I've always been a storyteller. I remember times in my childhood, when the cousins would gather around and insist that I tell them stories. We sat on the stairs and I made up tales that kept them enthralled. The parents didn't mind, as long as I didn't tell anything too intense for the smaller kids. I was less than ten years old; I didn't know anything that intense.
In junior high school, I began reading more. The fact that people could be published for these stories fascinated me. It didn't matter. I needed to get my head out of the clouds. Still, when my friends engaged in role playing games, they wanted me to create the scenarios. Mine were more complex and inventive.
Then I got older. No college for me; I had work to do. It was real work, not that fanciful stuff. I still have notebooks from those days. The stories were interesting, but the writing style was poor. It really needed work.

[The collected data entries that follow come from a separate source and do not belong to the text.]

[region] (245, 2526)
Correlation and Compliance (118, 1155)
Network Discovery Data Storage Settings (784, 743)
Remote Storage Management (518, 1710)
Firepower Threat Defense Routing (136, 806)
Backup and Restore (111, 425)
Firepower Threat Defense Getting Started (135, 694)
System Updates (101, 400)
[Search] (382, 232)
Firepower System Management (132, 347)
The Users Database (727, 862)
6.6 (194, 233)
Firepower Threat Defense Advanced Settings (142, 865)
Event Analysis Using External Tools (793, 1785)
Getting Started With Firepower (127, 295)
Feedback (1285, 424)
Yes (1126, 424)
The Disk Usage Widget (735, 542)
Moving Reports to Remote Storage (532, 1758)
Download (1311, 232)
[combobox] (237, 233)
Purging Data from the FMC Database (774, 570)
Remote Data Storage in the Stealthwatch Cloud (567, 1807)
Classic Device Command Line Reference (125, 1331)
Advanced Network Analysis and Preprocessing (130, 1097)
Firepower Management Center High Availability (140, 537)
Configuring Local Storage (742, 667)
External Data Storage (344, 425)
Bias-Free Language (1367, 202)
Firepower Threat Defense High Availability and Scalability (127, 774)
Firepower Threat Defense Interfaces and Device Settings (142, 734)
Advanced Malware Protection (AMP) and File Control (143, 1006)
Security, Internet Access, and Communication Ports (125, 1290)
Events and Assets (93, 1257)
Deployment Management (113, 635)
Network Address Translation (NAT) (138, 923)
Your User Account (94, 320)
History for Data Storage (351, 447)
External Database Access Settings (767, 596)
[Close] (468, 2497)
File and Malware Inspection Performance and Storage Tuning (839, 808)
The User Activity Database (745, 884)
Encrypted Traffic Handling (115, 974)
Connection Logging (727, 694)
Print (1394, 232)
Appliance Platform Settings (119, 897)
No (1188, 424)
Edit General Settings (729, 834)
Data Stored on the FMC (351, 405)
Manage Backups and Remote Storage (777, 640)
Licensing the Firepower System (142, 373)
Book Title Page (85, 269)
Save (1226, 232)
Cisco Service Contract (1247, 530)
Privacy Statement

Eventually, I joined my first writers' group. It took years before I could write very well. My stories were often technically correct, but the readers could not relate to them. Then there came a breakthrough. The group discussed how all of these Great Authors all had various forms of depression. Then they talked about how all of members also had some form of depression or other. I was the exception, since I tended toward the other end.
That night at home I immediately attempted to think depressing thoughts. It was tough. Every time I started to feel completely bummed, I would get excited about it. It didn't take long till I gave up on that. I decided to write a short story in first person where the character was depressed and I would just have to fake it. It was the best received of any of my stories. People could relate and I had learned a valuable lesson.
It didn't matter, of course. I still had real work to do and could not be wasting time on the writing nonsense. That thought was still dogging me, as it does to this day. Long periods of time will go by where I grind away at my "real work" and my writing goes undone. The stress builds until I finally realize the problem. A few hours at the keyboard or scribbling in my notebook and the stress is gone. I am a writer by nature.
Now I'm trying to train myself to see writing as real work, to overcome that negative image placed in my mind so long ago. It's nothing for me to put down thousands of words a day or to create large and complex worlds, when I take the time to do it. I need to channel that into something productive and, hopefully, something that can pay the bills. Time passes and leaves age in its wake. I really need to do something with this writing thing before I have a wake of my own.